Leo Hendrik Baekeland (1863–1944) was a Flemish chemist who invented Bakelite, one of the earliest synthetics that transformed the material basis of modern life, in 1907, and his inventive genius also propelled him into several other new chemical technological ventures at the turn of the 20th century.
"Baekeland taught for several years at the University of Ghent after graduating. In 1889, when he was 26, he traveled to New York to continue his study of chemistry; Professor Charles F. Chandler of Columbia University then persuaded Baekeland to stay in the United States and recommended him for a position at a New York photographic supply house. This experience led him a few years later, when he was working as an independent consultant, to invent Velox, an improved photographic paper that could be developed in gaslight rather than sunlight. In 1898 the Eastman Kodak Company purchased Baekeland's invention for a reputed $750,000, a sum that allowed him to spend the rest of his life in experimentation.

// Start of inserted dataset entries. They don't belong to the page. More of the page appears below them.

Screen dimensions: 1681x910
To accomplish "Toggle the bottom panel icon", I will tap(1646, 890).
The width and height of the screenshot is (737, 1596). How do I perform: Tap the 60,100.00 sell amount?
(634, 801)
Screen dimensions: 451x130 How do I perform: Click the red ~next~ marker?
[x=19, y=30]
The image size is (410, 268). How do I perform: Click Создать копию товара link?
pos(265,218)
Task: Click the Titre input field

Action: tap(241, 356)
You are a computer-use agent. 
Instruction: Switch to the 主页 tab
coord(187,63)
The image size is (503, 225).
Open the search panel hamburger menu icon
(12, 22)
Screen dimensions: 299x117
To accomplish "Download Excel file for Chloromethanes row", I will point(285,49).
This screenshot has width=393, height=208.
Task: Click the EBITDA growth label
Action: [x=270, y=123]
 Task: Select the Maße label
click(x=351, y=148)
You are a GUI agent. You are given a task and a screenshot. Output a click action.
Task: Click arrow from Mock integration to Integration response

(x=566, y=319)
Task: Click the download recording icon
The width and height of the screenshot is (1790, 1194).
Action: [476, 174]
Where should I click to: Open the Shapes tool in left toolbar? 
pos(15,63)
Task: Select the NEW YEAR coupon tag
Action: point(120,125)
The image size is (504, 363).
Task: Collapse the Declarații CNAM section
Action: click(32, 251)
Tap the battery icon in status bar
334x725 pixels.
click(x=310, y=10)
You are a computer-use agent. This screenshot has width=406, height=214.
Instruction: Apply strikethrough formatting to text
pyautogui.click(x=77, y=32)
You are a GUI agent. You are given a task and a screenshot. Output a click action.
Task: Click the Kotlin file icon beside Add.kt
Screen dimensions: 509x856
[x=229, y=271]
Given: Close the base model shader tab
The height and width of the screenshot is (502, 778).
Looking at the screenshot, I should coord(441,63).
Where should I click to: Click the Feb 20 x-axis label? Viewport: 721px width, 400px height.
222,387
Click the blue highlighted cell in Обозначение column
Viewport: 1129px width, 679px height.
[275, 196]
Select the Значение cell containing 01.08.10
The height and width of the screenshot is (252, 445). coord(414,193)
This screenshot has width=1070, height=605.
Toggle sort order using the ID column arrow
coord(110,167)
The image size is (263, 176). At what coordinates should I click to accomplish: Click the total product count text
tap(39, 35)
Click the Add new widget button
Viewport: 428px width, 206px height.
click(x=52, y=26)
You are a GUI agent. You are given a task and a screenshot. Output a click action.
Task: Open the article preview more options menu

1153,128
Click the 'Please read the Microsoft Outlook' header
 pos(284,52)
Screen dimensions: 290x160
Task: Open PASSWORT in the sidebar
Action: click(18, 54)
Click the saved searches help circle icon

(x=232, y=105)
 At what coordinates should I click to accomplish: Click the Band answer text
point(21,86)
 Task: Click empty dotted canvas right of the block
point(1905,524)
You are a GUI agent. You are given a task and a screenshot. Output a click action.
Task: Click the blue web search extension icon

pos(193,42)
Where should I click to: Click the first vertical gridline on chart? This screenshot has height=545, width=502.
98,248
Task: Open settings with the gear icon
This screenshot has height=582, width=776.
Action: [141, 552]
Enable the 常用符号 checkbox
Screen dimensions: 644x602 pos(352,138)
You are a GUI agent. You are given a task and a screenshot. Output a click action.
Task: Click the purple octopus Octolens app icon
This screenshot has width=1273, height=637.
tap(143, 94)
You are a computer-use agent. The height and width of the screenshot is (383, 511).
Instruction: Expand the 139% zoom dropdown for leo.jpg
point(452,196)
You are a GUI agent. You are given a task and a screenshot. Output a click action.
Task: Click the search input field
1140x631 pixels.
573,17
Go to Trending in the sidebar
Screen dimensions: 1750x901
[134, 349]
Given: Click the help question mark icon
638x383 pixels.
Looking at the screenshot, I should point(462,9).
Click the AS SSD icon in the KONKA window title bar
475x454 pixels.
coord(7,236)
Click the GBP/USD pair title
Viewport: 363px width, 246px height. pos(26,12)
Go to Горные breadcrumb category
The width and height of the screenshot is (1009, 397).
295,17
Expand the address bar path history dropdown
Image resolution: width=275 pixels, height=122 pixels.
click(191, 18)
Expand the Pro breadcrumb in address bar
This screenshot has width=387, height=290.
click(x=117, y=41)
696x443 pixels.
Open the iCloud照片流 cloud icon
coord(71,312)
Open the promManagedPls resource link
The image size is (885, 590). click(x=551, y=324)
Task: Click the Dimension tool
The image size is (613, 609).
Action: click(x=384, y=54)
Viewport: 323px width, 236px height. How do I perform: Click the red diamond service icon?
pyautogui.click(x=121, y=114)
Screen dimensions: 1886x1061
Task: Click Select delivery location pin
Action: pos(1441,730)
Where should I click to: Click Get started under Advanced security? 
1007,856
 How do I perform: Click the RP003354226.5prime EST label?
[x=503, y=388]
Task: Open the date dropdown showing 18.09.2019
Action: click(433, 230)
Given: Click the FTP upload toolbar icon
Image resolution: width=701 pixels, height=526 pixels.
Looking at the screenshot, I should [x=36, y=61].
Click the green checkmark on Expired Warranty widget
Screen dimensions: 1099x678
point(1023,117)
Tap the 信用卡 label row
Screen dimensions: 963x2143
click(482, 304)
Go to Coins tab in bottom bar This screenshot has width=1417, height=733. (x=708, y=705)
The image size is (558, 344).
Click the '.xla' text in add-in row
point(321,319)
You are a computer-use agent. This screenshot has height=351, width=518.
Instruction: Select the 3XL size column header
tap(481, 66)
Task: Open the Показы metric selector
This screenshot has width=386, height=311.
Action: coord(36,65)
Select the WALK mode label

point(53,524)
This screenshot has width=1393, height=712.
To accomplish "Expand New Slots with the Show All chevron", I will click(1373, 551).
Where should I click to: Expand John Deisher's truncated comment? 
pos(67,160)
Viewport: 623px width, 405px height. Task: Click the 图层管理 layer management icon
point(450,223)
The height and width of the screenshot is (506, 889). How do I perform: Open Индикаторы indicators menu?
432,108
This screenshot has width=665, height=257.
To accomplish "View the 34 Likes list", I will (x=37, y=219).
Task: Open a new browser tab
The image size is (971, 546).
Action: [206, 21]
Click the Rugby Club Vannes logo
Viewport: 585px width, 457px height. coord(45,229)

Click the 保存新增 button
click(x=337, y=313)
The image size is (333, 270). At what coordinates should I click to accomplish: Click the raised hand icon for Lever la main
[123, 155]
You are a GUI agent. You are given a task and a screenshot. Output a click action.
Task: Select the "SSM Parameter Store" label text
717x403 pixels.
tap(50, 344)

Baekeland next entered the field of electrochemistry and he equipped his private laboratory on the grounds of his home in Yonkers, New York, with a few electrochemical appliances. When friends asked Baekeland how he entered the field of synthetic resins, he answered that he had chosen it deliberately, looking for a way to make money. His first objective was to find a replacement for shellac, which at that time was made from the shells of oriental lac beetles. Chemists had begun to recognize that many of the natural resins and fibers useful for coatings, adhesives, woven fabrics, and the like were polymers (large molecules made up of repeating structural units), and they had begun to search for combinations of reagents that would react to form synthetic polymers. Baekeland began to investigate the reactions of phenol and formaldehyde, and first produced a soluble phenol-formaldehyde shellac called "Novolak," which never became a market success. Then he turned to developing a binder for asbestos, which at that time was molded with hard natural rubber. By carefully controlling the pressure and temperature applied to an intermediate made from the two reagents, he could produce a polymer that, when mixed with fillers, produced a hard moldable plastic. Bakelite, though relatively expensive, was soon found to have many uses, especially in the rapidly growing automobile and radio industries. Baekeland retired in 1939 and sold his successful plastics company to the Union Carbide and Carbon Corporation."